I would agree with you here.

We all have bias and most pure vegan will usually tell you that they are first and foremost for ethic reasons, hence why so many vegan have a crappy nutrition anyway and suffer from health problems.

Second, I think what is clear from the actual evidence is that we should eat mostly whole plant food - as you said.

Now, nutrition is pretty hard to study in a concrete way as most nutrition-related disease takes years to manifest themselves and it gets pretty tricky to correct for all the possible confounder in epidemiology (i'm not saying ala low-carber that epidemiology is useless here, it's a very valid science and extremely useful but it has its limits).

I think the evidence are quite clear in regard to animal fats and protein, especially in regard to red meat, but I don't think we can cut off with a precise dose. If one chose to elimate all animal product, he must supplement most carninutrients and obviously b-12, and this is personally a choice I have, for now, decided not to do.

I'm going to go with what our early diet probably looked like, lots of fruits, carbs and occasionnal animal product (i'm aiming for 90/10 plant/animal product ratio) using gentle cooking meathod for my meat, AGEs minimizing methods, and trying as much as possible to eat local, hormone-free meat when I do ( which is about 2 times a week right now)
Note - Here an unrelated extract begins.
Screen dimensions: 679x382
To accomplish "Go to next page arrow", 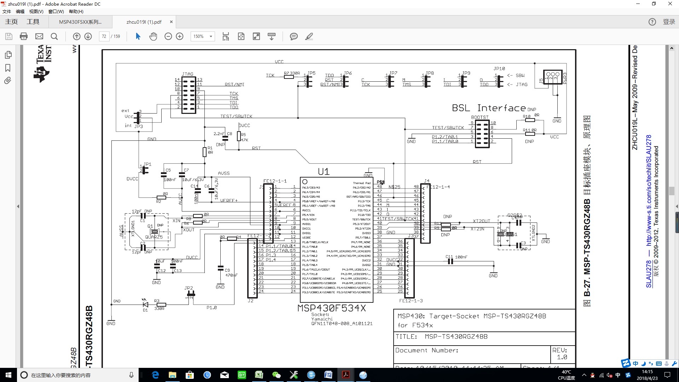I will (x=88, y=36).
It's clear that vegan do much, much better than people on the SAD. There's evidence that vegan do even better than vegetarian, so i'm not yet sure if my choice is the good one and I'll keep looking at upcoming evidence and adjust accordingly.

What is not clear to me from the evidence is what would be the effect of a whole food, plant based nutrition with occasionnal meat product added to it, in the context of an healthy lifestyle.

We have quite a lot of damning evidences in regard to meat so that meat is unhealthy is quite a certainity by now, but i'm still wondering if there's a cut off point at which it really become problematic and one where it won't make much of a difference on a given lifetime.